Bruno Banzer (born 17 June 1947) is a Swiss retired artistic gymnast who competed for Liechtenstein at the 1972 Summer Olympics, becoming the first man to represent Liechtenstein in gymnastics at the Olympic Games. He later became a trained electrician.

== Early life ==
Banzer was born 17 June 1947, and he was acrobatic from a young age; he did his first headstand at two years old, and at five, he performed a handstand at a village wedding instead of performing poems as the other children did.

== Career ==
In 1972, Banzer missed making the Swiss Olympic team by a quarter of a point and decided to compete for Liechtenstein instead, which he said he was just as proud to do. He was the first gymnast to enter the arena for the competition, and he competed in six events in the individual all-around.
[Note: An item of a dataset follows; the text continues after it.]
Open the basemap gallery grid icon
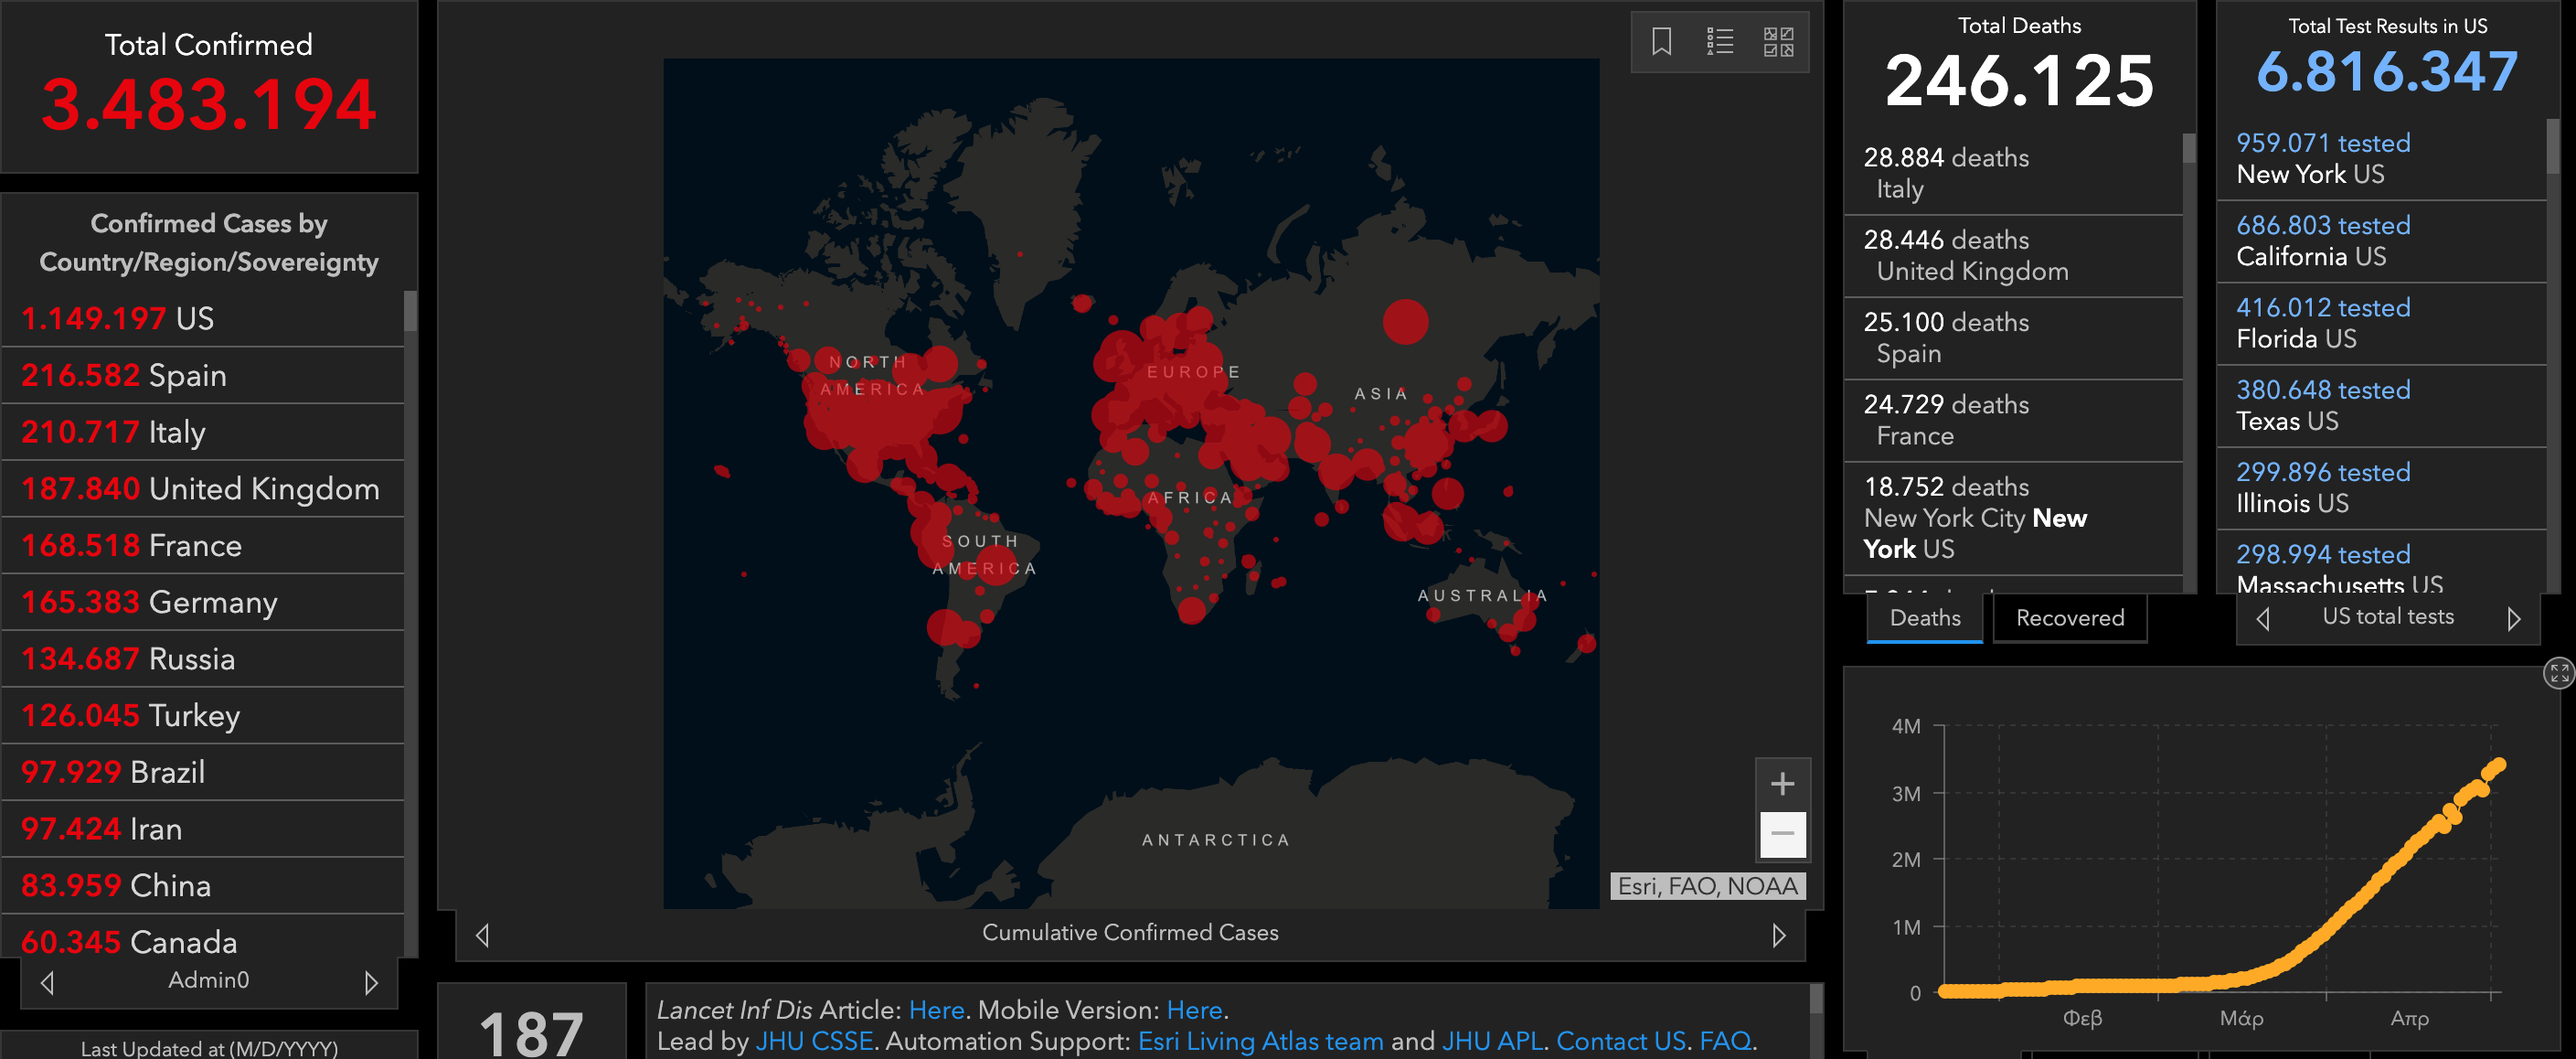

His best placement was on the pommel horse, where he placed 60th, and he finished in 88th place in the all-around qualifications. He and the other members of the delegation were visited by the reigning Prince and Princess of Liechtenstein, Franz Joseph II and Princess Gina, and their daughter Princess Nora, and the family watched his performance during the optional routines section of the qualification round. To express his gratitude toward Liechtenstein for allowing him to compete, he put on a training course for young gymnasts in Schaan. He is the only male artistic gymnast to have represented Liechtenstein at the Olympic Games.

== Post-gymnastics career ==
After finishing his competitive career, Banzer trained as an electrician and studied physical education and psychology. He visits Liechtenstein on a yearly basis.